Problem to work on => Rewrite the rows that begin with the line containing "Click the word" and end with the line containing "point(54,102)". Swap "Inactive Ingredients" for "Active Ingredients", change nothing else, and leave out the pictures.

_ _ _

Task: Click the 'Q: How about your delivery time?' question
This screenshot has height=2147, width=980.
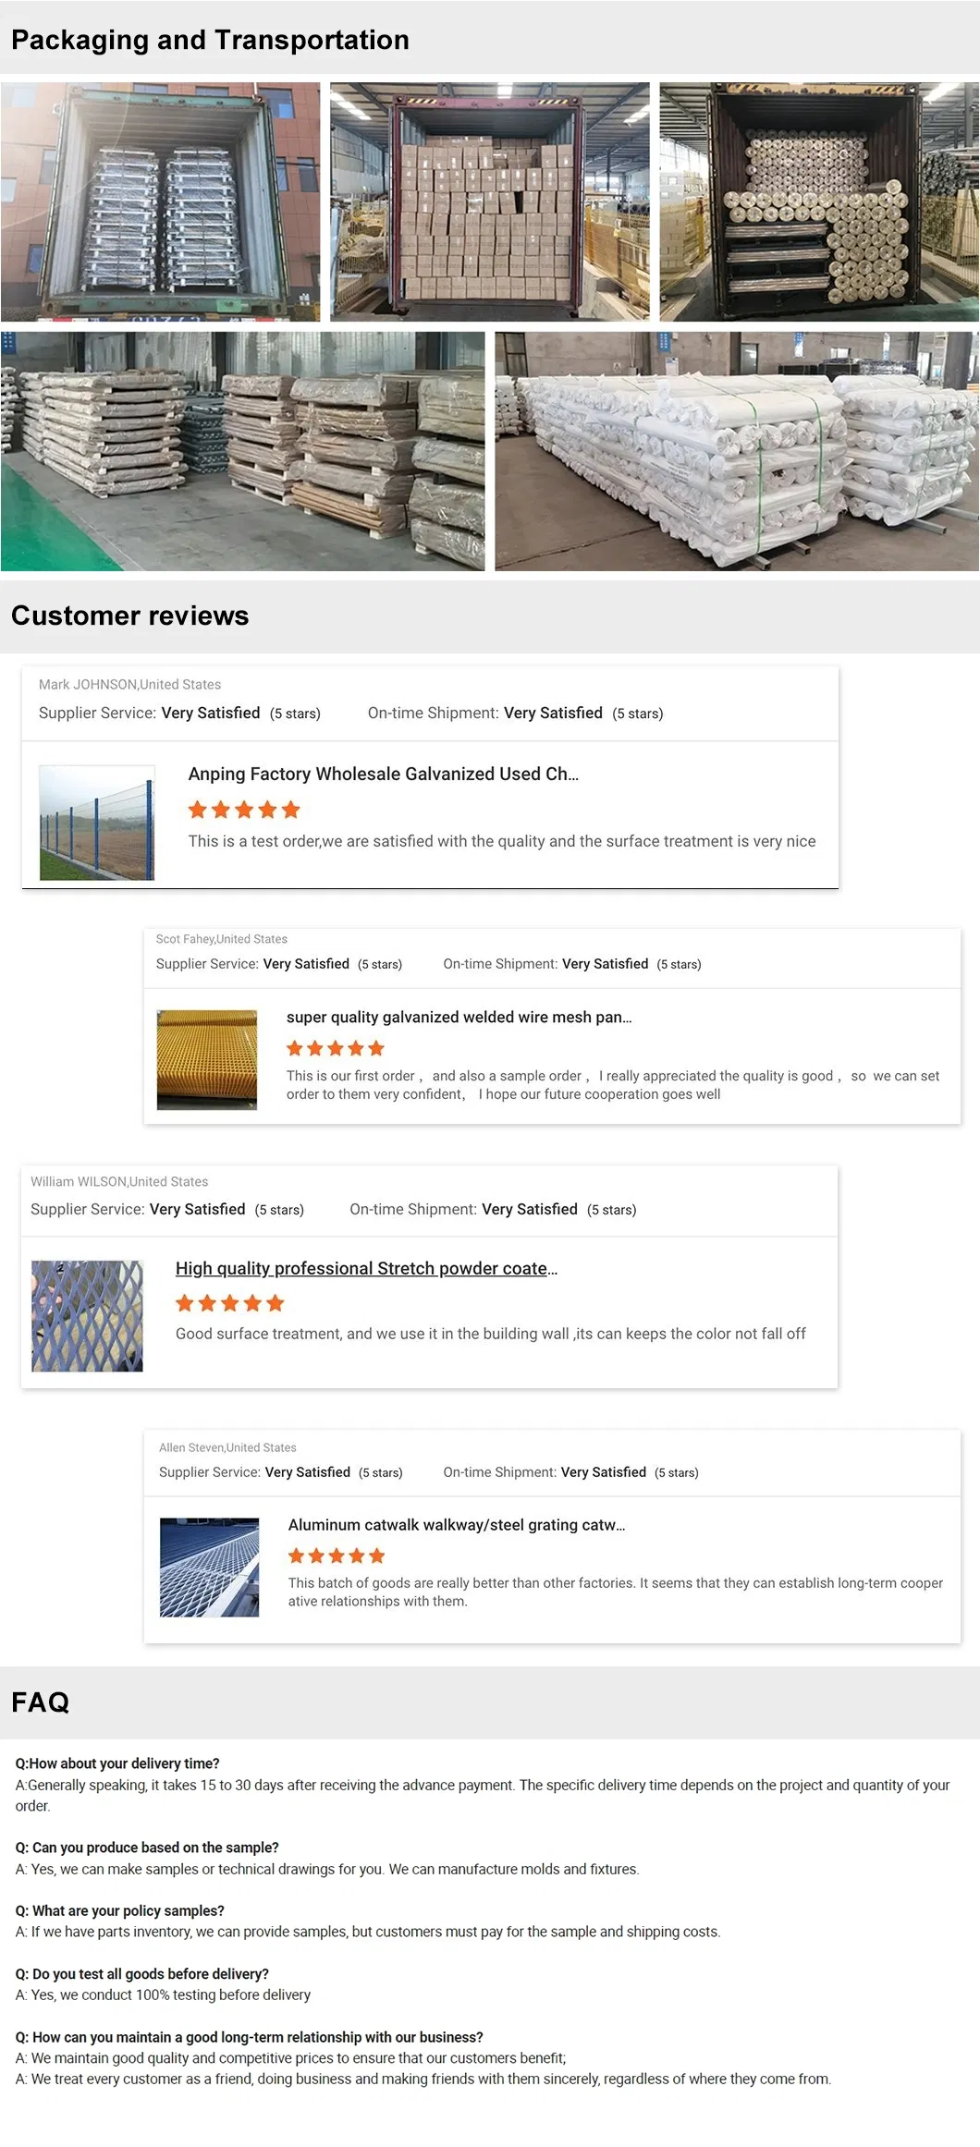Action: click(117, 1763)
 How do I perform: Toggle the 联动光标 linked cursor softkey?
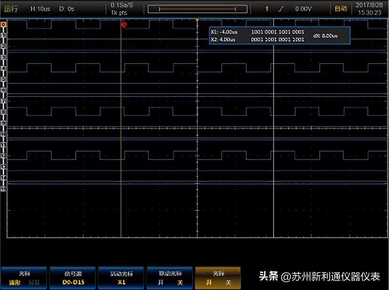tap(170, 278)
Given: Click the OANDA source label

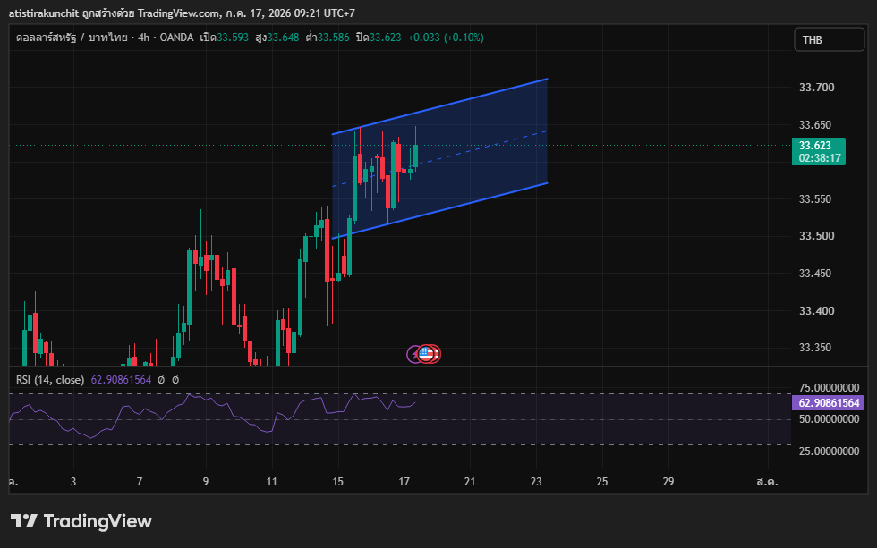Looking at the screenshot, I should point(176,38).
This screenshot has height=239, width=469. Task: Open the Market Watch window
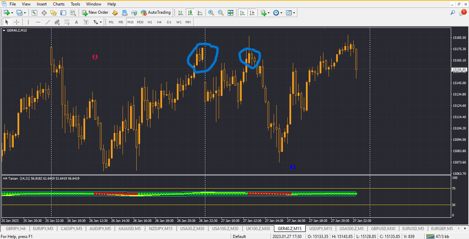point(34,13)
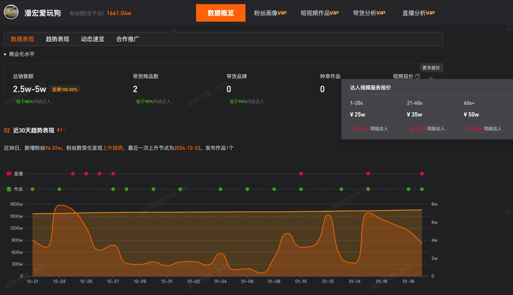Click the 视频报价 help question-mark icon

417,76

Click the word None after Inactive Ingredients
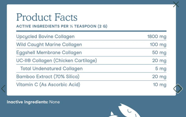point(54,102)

_ _ _

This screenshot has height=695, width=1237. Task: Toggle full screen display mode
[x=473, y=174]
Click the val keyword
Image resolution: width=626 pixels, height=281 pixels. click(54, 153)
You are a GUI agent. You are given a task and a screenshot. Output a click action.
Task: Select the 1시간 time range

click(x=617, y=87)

_ _ _

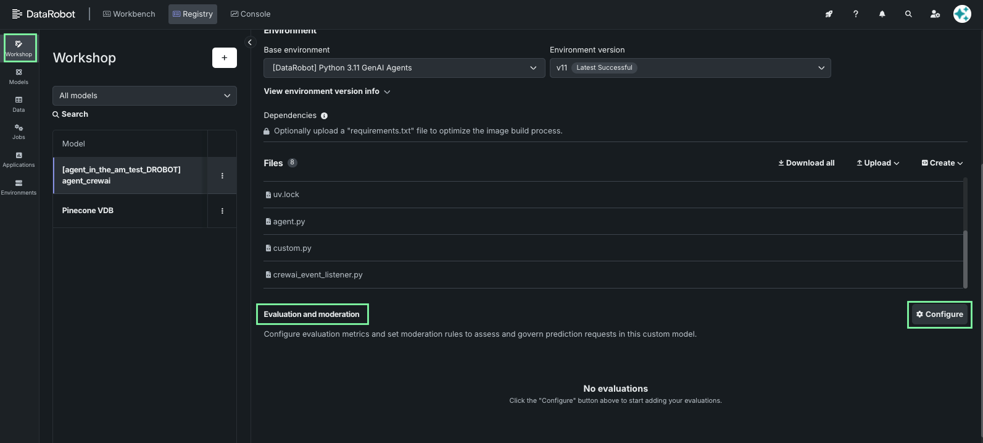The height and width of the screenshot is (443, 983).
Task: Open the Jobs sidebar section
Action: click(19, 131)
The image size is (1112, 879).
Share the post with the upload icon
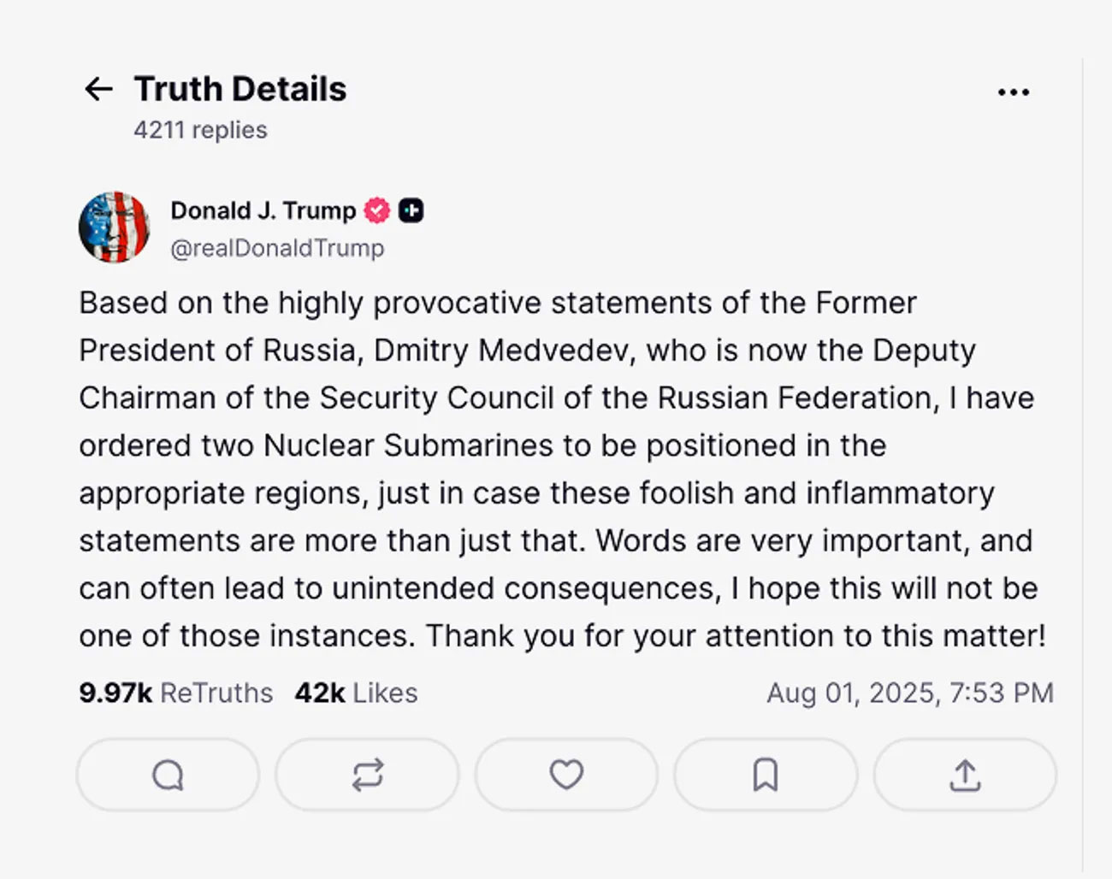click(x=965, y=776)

_ _ _

Written answer =>
Click the word None after Active Ingredients
point(54,102)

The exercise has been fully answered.